Understanding Predictions

This page explains the core concepts behind predictions in nirs4all. Understanding these concepts will help you work effectively with training results, model selection, and deployment.

What Is a Prediction?

A prediction is a record that captures everything about one model evaluated on one fold and partition.
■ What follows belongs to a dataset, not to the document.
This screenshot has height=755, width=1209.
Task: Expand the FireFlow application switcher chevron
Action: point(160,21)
When you run a pipeline with 3-fold cross-validation on a single model, nirs4all produces multiple prediction records – one per fold per partition (train, val, test), plus averaged summaries.
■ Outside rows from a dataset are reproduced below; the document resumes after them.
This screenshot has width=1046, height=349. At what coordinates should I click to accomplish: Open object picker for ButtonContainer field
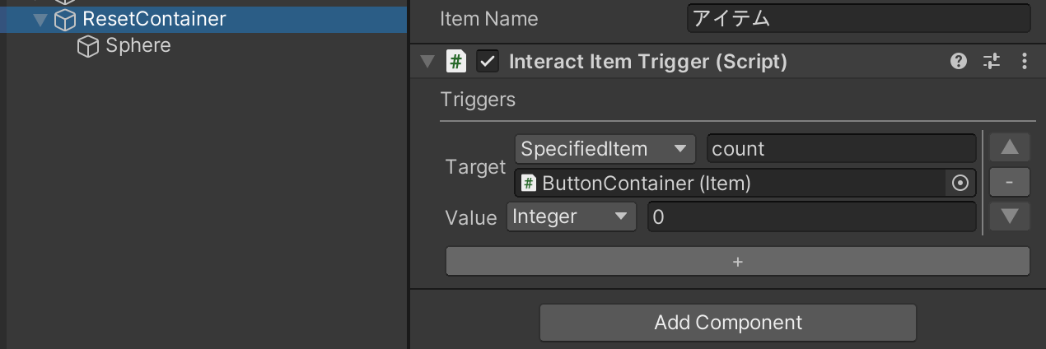[x=960, y=184]
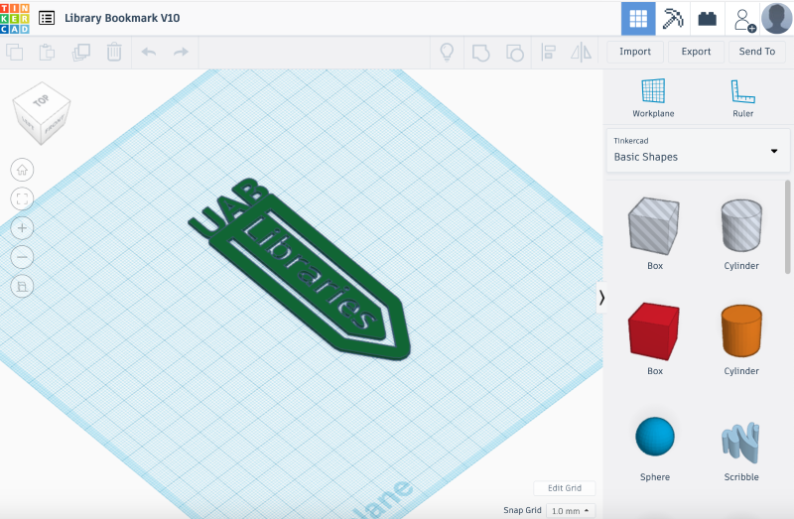794x519 pixels.
Task: Open the Bricks mode
Action: (x=707, y=18)
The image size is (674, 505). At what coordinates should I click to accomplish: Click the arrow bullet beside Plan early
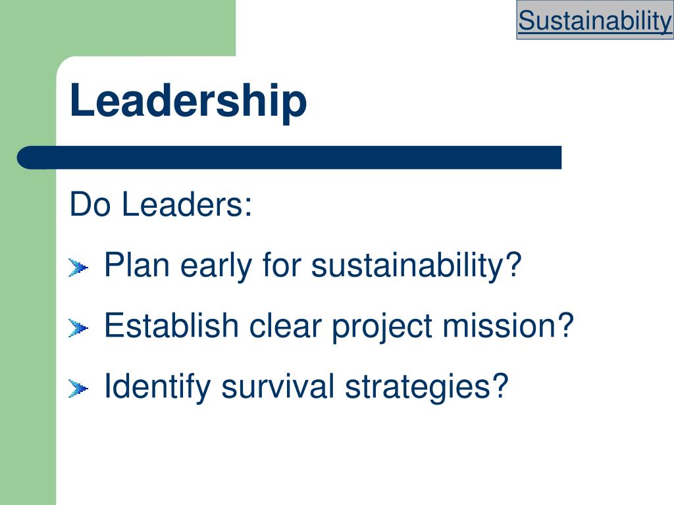pos(78,268)
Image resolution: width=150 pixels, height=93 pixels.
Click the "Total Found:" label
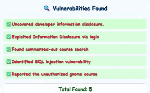73,89
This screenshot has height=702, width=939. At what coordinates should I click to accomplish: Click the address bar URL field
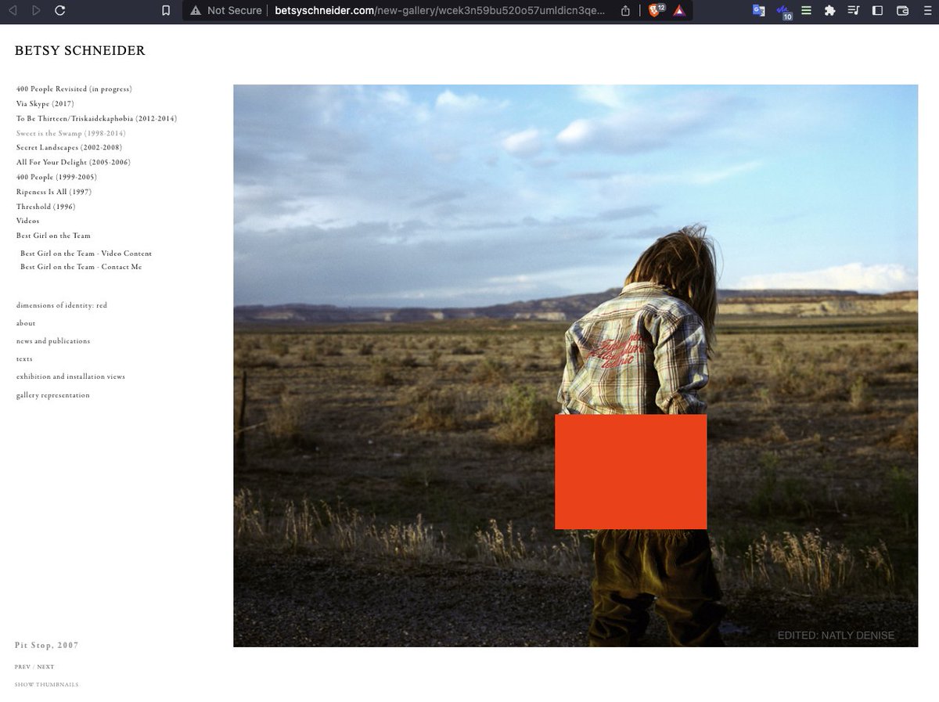point(439,11)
Each prediction record contains:

Identity: model name, model class, dataset name, fold ID, partition
Scores: val_score, test_score, train_score (the primary metric), plus a nested scores dictionary with all computed metrics (RMSE, R2, MAE, etc.) per partition
Arrays: y_true, y_pred (and y_proba for classification) – the actual and predicted values for visualization and detailed analysis
Context: preprocessing chain summary, branch info, exclusion stats, number of samples and features, hyperparameters
Chain link: a reference to the trained chain (the complete preprocessing-to-model path) that produced this prediction

Chains

A chain is the complete, ordered sequence of fitted steps that were executed during training. It captures:

Every preprocessing transformer (fitted scaler, SNV, etc.) with its artifacts
The model step and its fitted artifacts per fold
The order of operations

Chains are the unit of export and replay. When you export a model or predict on new data, nirs4all loads the chain and replays each step in order – applying fitted transformers, then running the model.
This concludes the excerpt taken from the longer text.